Turner Prize-winning artist Mark Wallinger will unveil a series of playful, thought-provoking and previously unseen works in an exhibition opening at Jerwood Gallery, Hastings, England, this month. The show is inspired by the seaside setting of the gallery and 19th-century photographer, Eadweard Muybridge’s pioneering work, The Human Figure in Motion.
Joel Hicks with his themed Battle for the Skies, leaps off Worthing Pier in west Sussex, as competitors take part in the annual Worthing International Birdman competition.
All works are being shown for the first time in the UK and Birdman – created specifically for the show – is befitting for the seaside location of Jerwood Gallery. The piece features cropped details taken from images of contestants at the International Birdman competition, which takes place on the Sussex coast. As Mark explains:
“Isolated against the sky, these would-be aeronauts conjure with myth and wilful slapstick, bathos and pathos. The dream of flight that started in Greek mythology with Icarus and Daedalus and continued through a myriad of figures from cultures worldwide is here very much end-of-the-pier.”
The individuals pictured in this work, suspended and frozen in mid-air, evoke the pioneering work of 19th-century photographer Eadweard Muybridge. Muybridge developed a scheme for instantaneous motion picture capture, photographing his subjects moving in front of a grid of white thread. In his work, The Human Figure in Space, Wallinger recreates the grid, but its familiarity is subverted so that its proximity, presence, and immediacy come as a surprise.
Strung tightly around three walls of the Foreshore Gallery will be three miles of kite line deployed as a space-defining graph. The fourth wall is mirrored so that the reflected version of our selves lies quantifiably in another space; the image fulfilled in the mirror looks back like a wide-eyed camera obscura. The study of movement that once held people suspended in time now returns us to the still coordinates of the gallery space.

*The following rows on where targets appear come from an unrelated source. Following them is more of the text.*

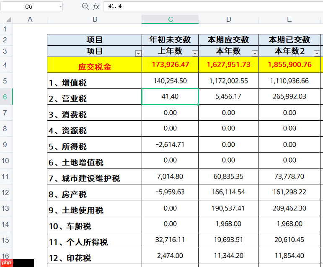Click the name box showing C6
Screen dimensions: 323x267
[29, 7]
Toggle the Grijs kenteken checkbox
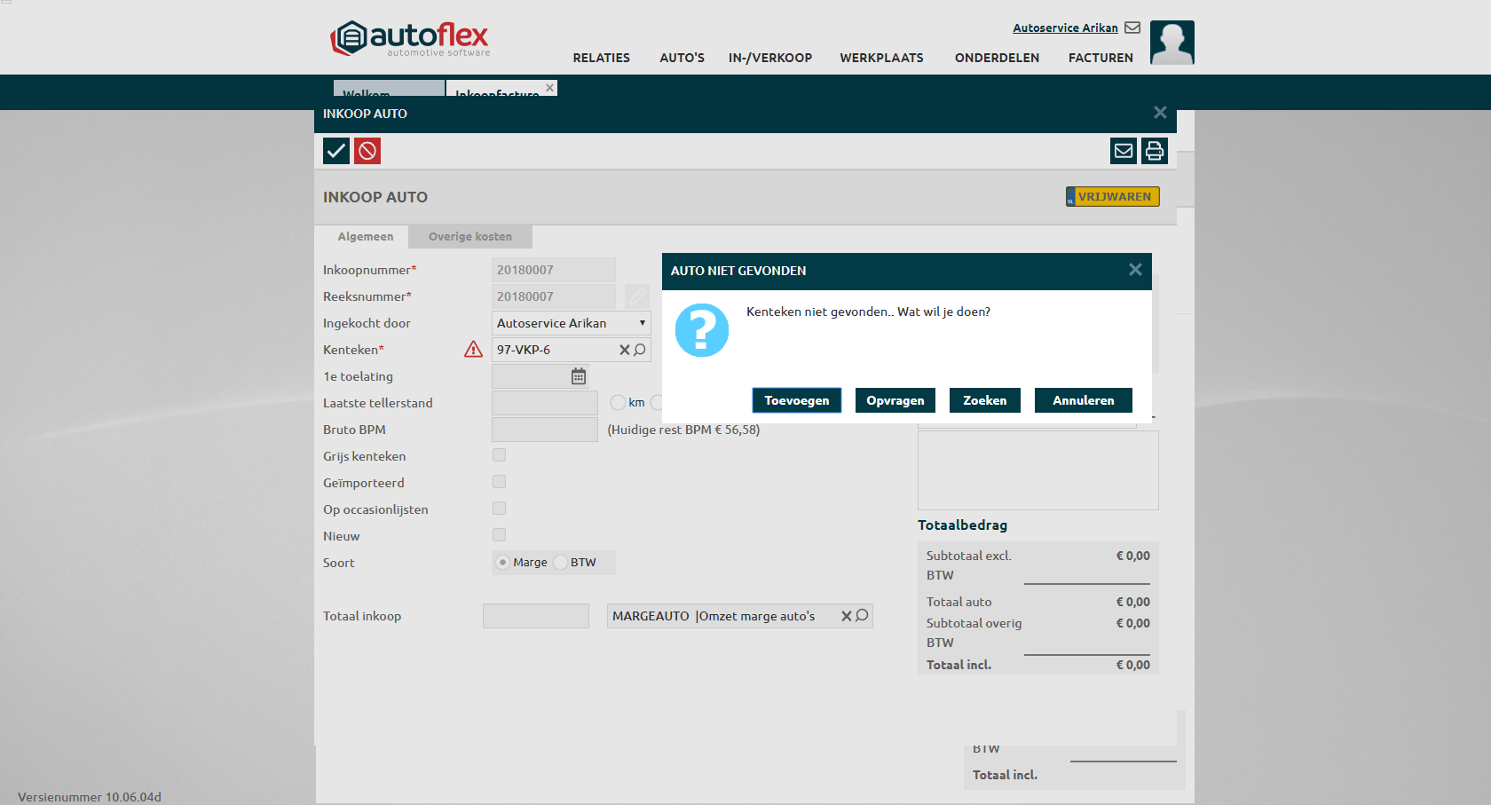 point(500,455)
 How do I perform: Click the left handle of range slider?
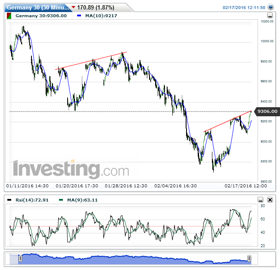pos(20,258)
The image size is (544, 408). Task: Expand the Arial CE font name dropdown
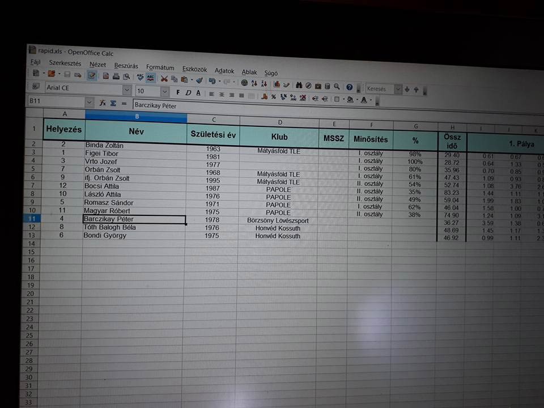click(x=126, y=90)
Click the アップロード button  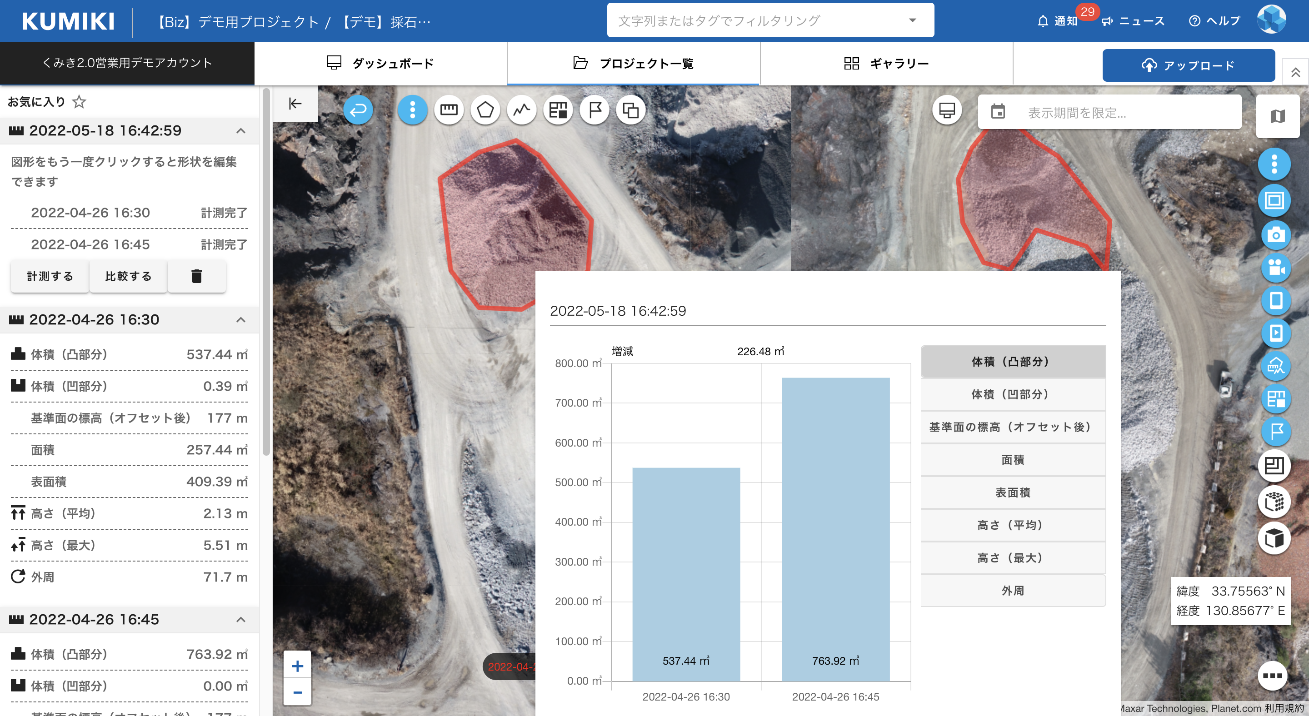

Landscape with the Fall of Icarus 20075 monitor video installation, silent, continuous loopDimensions variableVideo still
Landscape with the Fall of Icarus is reminiscent of the looping movements that Muybridge animated in his zoopraxiscope, (a device for displaying moving images, considered an important predecessor of the cinema projector). Five screens display home video footage of people unexpectedly at odds with their environment. The small cameos of hubris and folly have been slowed to an analytical stop frame, a tenth of the real time, and seesaw back and forth in an endless cycle. A man suspended on two ropes above a river desperately trying to retain his equilibrium, a kite flyer trying to remain grounded, a man on a zip-line about to be bathed entirely in mud, all are hanging by a thread.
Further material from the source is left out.